日記 (H1442)
「確認する」 という動詞を作ろうとして少し問題になったことがありました。 日本語の 「確認する」 という動詞は、 普通の名詞節とともに 「電気が消えていることを確認する」 とも言えますし、 間接疑問文とともに 「電気が消えているかどうか確認する」 とも言えます。 「電気が消えているかどうか確認する」 というのは、 つまり 「電気が消えているかどうか」 という疑問文に対する解答 (ここでは 「はい」 すなわち 「電気が消えている」 もしくは 「いいえ」 すなわち 「電気は消えていない」 ) が正しいことをはっきりさせることです。 一方、 「電気が消えていることを確認する」 というのは、 そのまま 「電気が消えている」 という命題が正しいかどうかをはっきりさせることです。 つまり、 目的語に間接疑問文を用いた 「~かどうか確かめる」 は、 目的語に間接疑問文を用いない 「~かどうかという疑問への解答を確かめる」 と言い換えられます。
この議論で言いたかったのは、 目的語に間接疑問文がある場合ない場合とで、 「確認する」 という動詞の意味の使われ方が異なるということです。 この違いがある以上、 シャレイア語で 「確認する」 という動詞を造語するときは、 目的語 (e 句) にどちらをとるか一方に定めなければなりません。 また、 どちらかに定めたなら、 もう片方をどのように表現すべきかも考えないといけません。 ということで、 どうしようか迷っていたんですけど、 ついさっき妙案を思いつきました。
そもそも、 間接疑問文がもつ意味というのは何でしょうか。 例えば、 「kin leses a ces e pil te tazik」 という間接疑問文について考えてみると、 これは 「彼が昨日何をしたのか」 という疑問文そのものを表しているというよりは、 「彼が昨日何をしたのか」 という問いに対する答えを意味しているのではないでしょうか。 つまり、 例えば 「家でずっと寝ていた」 とか 「野球をした」 とかです。
このように考えると、 「確かめる」 という動詞の目的語に間接疑問文を置けば、 自動的にその意味は 「~かどうかという疑問への解答を確かめる」 になりますから、 目的語が間接疑問文でない場合と整合します。 したがって、 目的語に普通の名詞節をとるのか間接疑問文をとるのか選択する必要がなく、 どちらの場合でも動詞そのものの意味は同じということになります。

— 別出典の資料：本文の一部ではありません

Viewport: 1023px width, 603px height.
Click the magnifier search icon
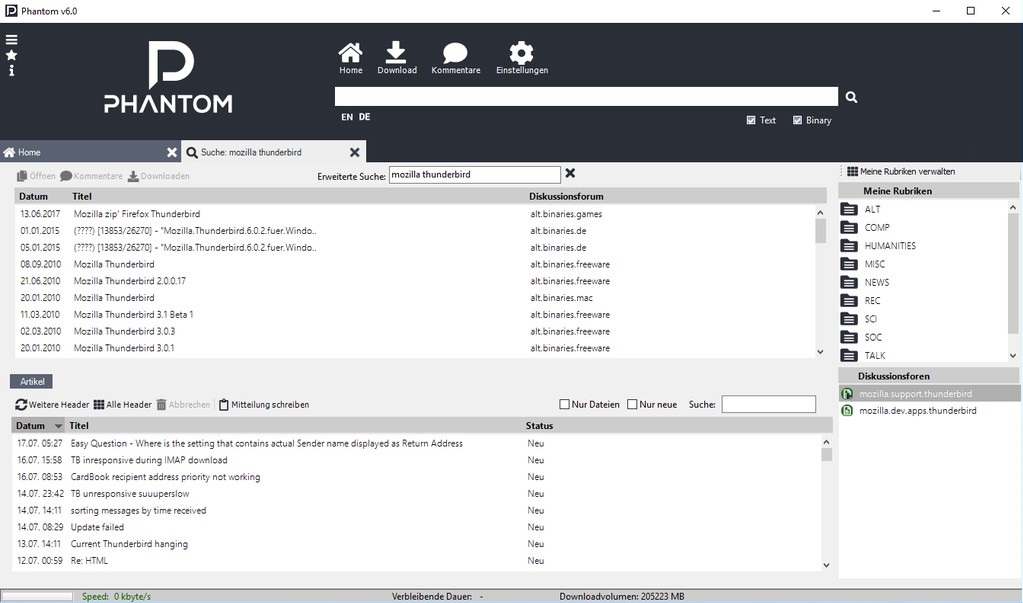[x=852, y=97]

ちなみに、 「知る」 という意味の sok は e 句に普通の kin 節をとることが多いですが、 例えば日本語では 「明日雨が降るかどうか知りたい」 などのように目的語に間接疑問文をとることがあります。 これも、 上の議論を踏まえれば、 特に何も考えずに e 句の kin 節を間接疑問にするだけで良いことになります。